In the run-up to countless races in 2021, the conversation around the sport was how this or that battle among Van der Poel, Wout van Aert, and Deceuninck-QuickStep might play out. Deceuninck-QuickStep probably came away the most successful from the 2021 Classics campaign, but Van der Poel made an impact on every race he was in, forcing rivals to make calculations about the prudence of working together with someone whose ability to put down a massive attack is nearly unrivaled in the sport.
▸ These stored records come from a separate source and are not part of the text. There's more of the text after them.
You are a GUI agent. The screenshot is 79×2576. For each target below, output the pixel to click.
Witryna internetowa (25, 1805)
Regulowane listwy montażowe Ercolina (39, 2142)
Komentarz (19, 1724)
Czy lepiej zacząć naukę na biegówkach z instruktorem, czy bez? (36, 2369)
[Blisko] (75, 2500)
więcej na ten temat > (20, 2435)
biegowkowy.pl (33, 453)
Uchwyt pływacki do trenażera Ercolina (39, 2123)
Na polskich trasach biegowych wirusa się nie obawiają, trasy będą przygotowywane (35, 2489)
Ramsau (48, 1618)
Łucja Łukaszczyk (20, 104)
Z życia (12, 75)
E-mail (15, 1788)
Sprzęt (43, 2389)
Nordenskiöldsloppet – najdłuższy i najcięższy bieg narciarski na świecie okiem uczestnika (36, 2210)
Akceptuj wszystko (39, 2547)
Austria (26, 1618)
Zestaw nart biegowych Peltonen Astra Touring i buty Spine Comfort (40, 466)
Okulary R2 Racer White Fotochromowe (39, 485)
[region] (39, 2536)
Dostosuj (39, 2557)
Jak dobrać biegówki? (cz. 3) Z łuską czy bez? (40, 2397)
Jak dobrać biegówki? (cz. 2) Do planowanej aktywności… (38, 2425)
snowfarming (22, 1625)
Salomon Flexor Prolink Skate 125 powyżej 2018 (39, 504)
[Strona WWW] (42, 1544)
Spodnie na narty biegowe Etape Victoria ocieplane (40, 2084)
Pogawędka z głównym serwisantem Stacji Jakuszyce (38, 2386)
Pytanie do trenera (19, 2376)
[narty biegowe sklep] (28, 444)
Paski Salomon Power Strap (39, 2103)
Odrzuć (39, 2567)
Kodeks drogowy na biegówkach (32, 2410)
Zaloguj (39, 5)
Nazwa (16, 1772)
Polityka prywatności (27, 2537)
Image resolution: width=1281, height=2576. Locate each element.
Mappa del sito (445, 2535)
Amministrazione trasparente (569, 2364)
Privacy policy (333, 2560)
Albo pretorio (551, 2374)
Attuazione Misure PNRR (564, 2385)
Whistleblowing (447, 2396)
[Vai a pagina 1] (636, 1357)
Will Van Aert or QuickStep-Alpha Vinyl dominate the spring races should Van der Poel not be fit to compete? Will Van Aert and the likes of Kasper Asgreen and Julian Alaphilippe find themselves missing a potential attacking companion whose big turns could be the difference maker late in a race? We’ll see, but first, all eyes will be on Van der Poel’s attempt to recover in time to make a run at his 2022 goals.